Portia Simpson Miller

Jamaica’s Prime Minister Portia Simpson Miller has not yet given a clear indication as to when a general election could be held.

Simpson Miller who is also president of the ruling People’s National Party (PNP), told a crowd of supporters in the city of Portmore on Sunday night that she will announce the date “when my master touches me” but promised Jamaicans that the campaign will be short.

Political observers say the PNP will later this year seek a fresh mandate from the electorate even though the general election is constitutionally due on December 29, 2016.

“As we continue the journey on behalf of the people I know we will achieve much more…and I am telling you no campaign will be long.

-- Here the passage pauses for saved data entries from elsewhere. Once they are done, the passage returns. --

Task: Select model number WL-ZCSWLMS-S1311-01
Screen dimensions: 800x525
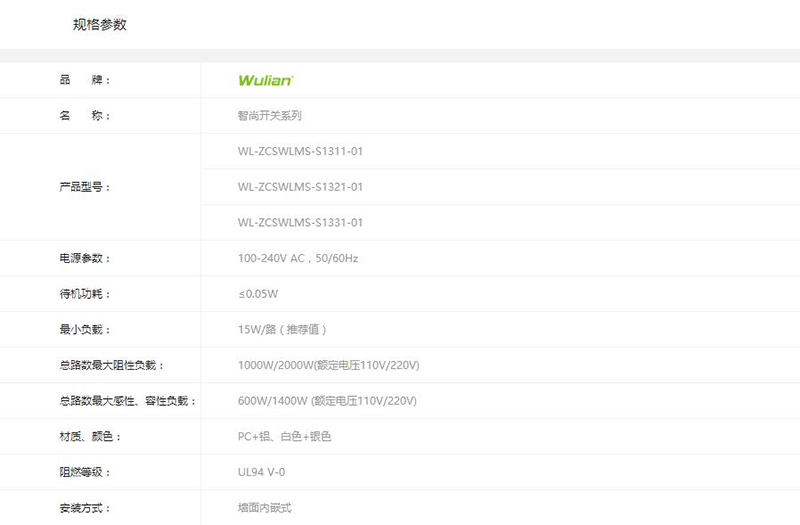Action: (x=300, y=151)
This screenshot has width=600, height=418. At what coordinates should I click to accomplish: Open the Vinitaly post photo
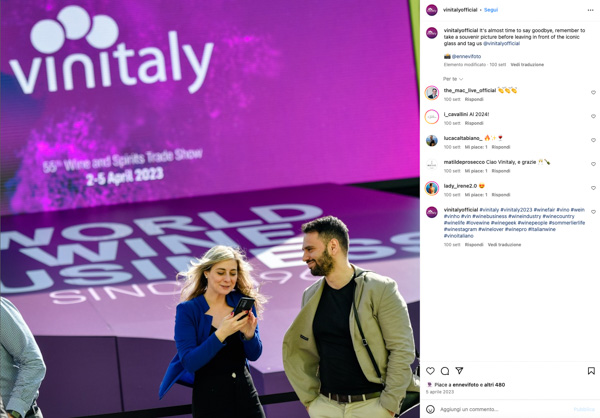(x=210, y=209)
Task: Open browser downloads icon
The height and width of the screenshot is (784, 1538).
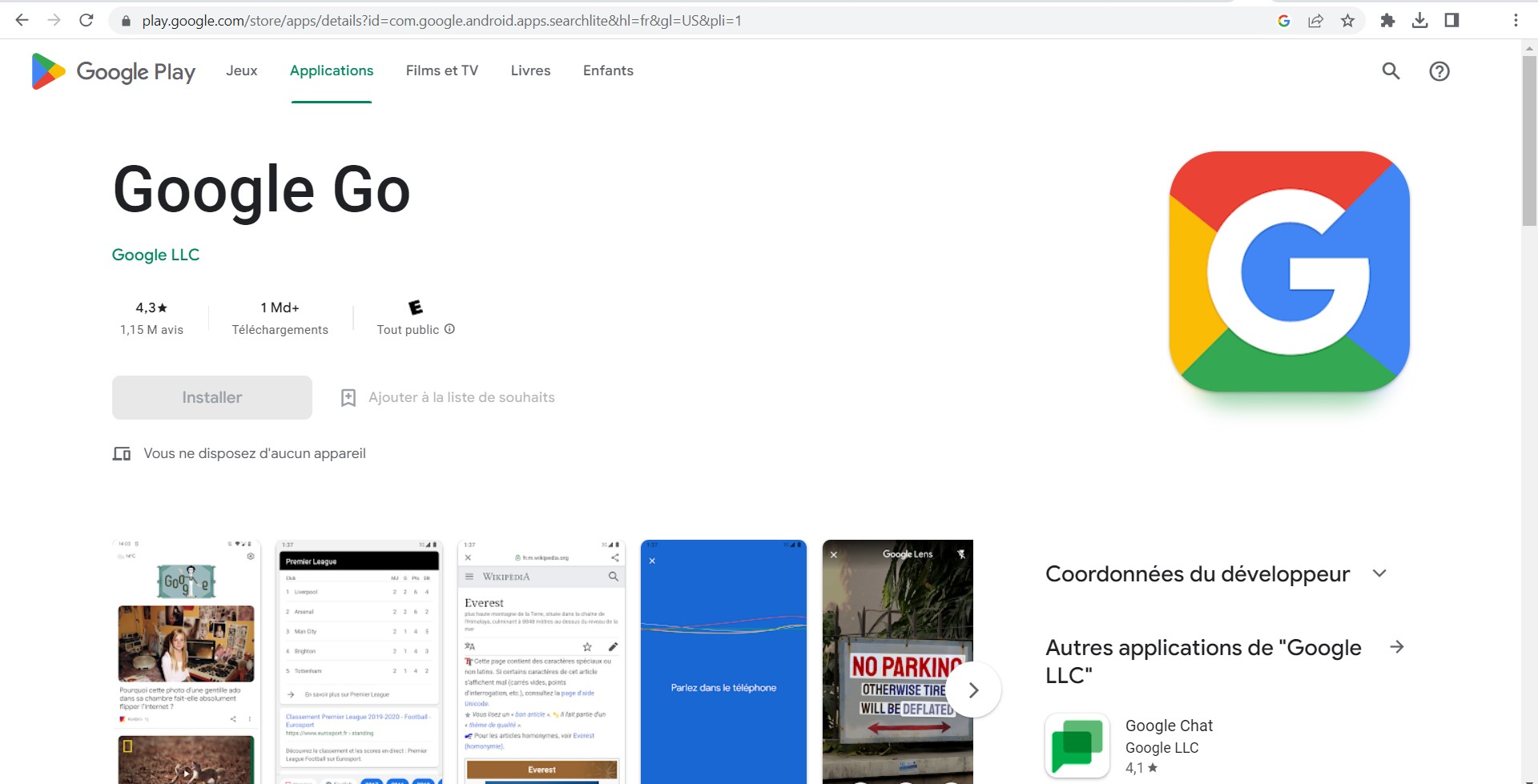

And I hear everybody guessing whether I am going to call elections early or not. You will be appropriately informed when my master touches me and say my daughter go now,” she said, adding “and as I go around I will feel the pulse and then at the right time I will give you the sound of the trumpet”.

The rally was the fourth in a series, in which the PNP has said it is trying to gauge the pulse of the nation for the election.

In her address, Prime Minister Simpson Miller described as “reckless and careless” statements made by former finance minister Audley Shaw that the International Monetary Fund (IMF) had lowered Jamaica’s primary surplus target under the economic reform programme.

“The timing of this concession by the IMF curiously coincides with the eve of national elections here in Jamaica,” Shaw said, noting that while the opposition Jamaica Labour Party (JLP) welcomed the lowering of the primary surplus target, the relaxation could be interpreted as political interference on the part of the IMF.

But Prime Minister Simpson Miller dismissed Shaw’s assertion adding “go away with that.

“Go away with that, move away with that, foolishness and that one that said it was found wanting in the honest department this week. Don’t talk to use about honesty. We don’t need to get the IMF money to spend it to buy any election.”